Adam Sisman

A complex, driven, unhappy man: the truth about John le Carré

The author's private life, revealed in letters and a kiss-and-tell

(Credit: Getty images)

It is often said that the age of letter-writing is past. This forecast seems to me premature. I have edited three volumes of letters, in each case by writers labelled (though not by me) as ‘the last of their kind’. Yet here is another one, and I feel confident that more will follow. Few now write letters, but those who still do tend to take care what they write. And it will be some decades before we have used up the legacy of the living.

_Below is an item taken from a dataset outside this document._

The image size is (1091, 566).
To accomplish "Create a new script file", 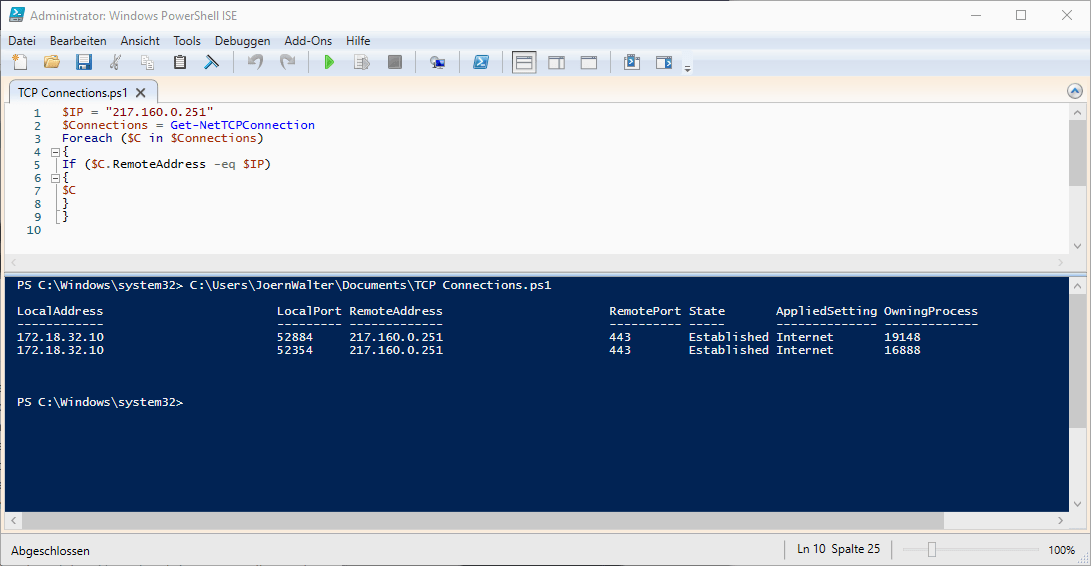I will [x=20, y=63].
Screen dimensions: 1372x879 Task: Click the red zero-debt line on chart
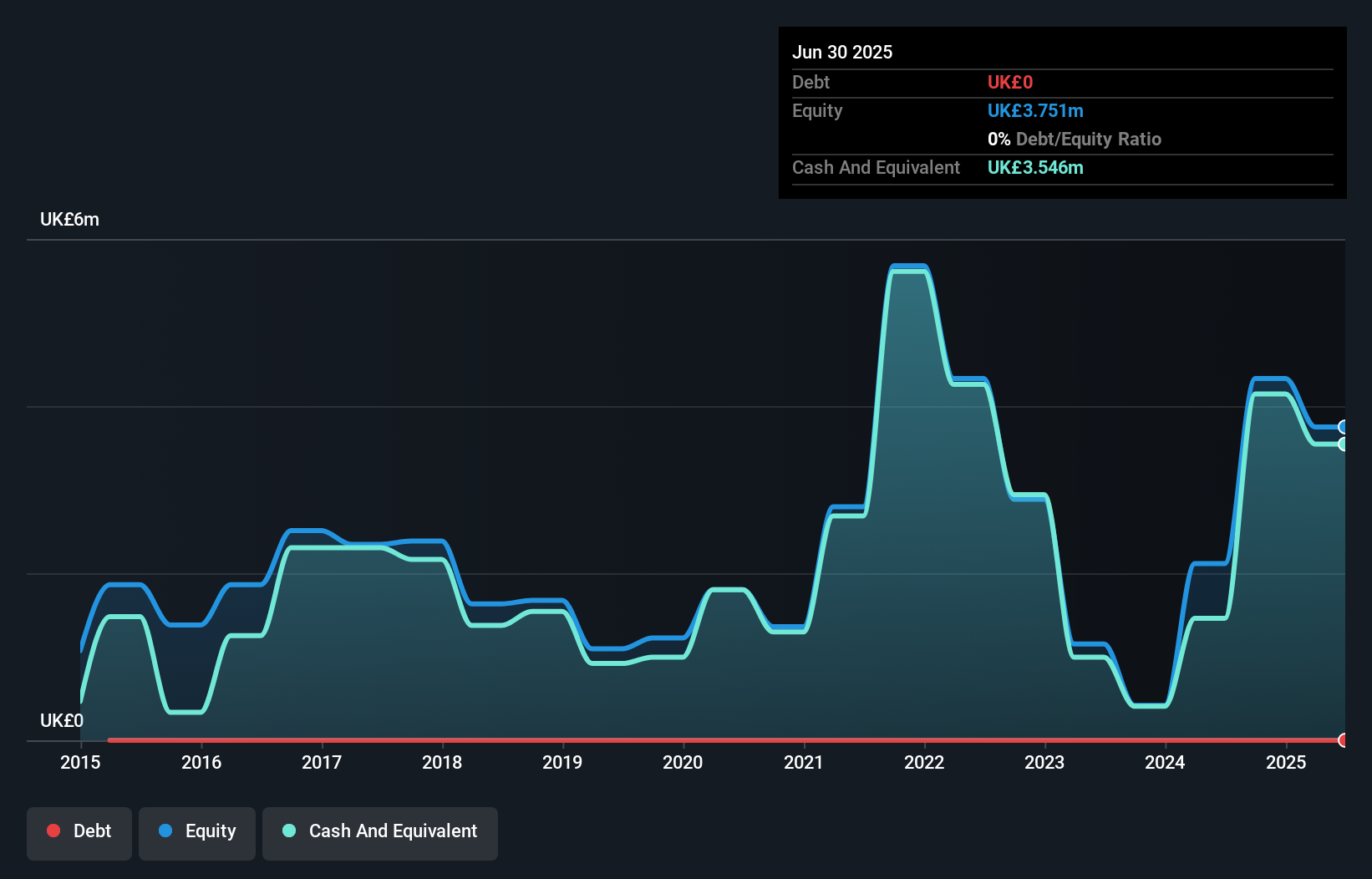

John le Carré, who died almost two years ago at the age of 89, was one such. His work is likely to be reassessed over the next few years and his place in the canon is not yet secure. But he is undoubtedly the pre-eminent spy writer of modern times, and arguably the definitive chronicler of the Cold War. At his peak he was very good indeed. Philip Roth judged A Perfect Spy (1985) to be ‘the best English novel since the war’. As a novelist, le Carré aimed high, with Dickens as one of his models. Writing mattered to him perhaps more than anything else.

So it is no surprise to find his letters well-written and entertaining. In them he is by turns affectionate, touchy, encouraging, witty, self-deprecating, egotistical, kind and even (as a young man) camp. The letters provide a narrative of his life from schooldays onwards, so that it is possible to read this book as a form of autobiography – though readers should be cautious of believing everything he writes.

For one thing, he is looking over his shoulder to posterity, almost from the start. ‘I have decided to cultivate that intense, worried look and to start writing brilliant, untidy letters for future biographers,’ he writes, while he is still an obscure crime writer yet to taste success. Like a number of the other letters in this volume, this one is illustrated with a clever cartoon, a distinct bonus for the reader. (To my regret, he refused to allow me to use any of these in my biography, published in 2015.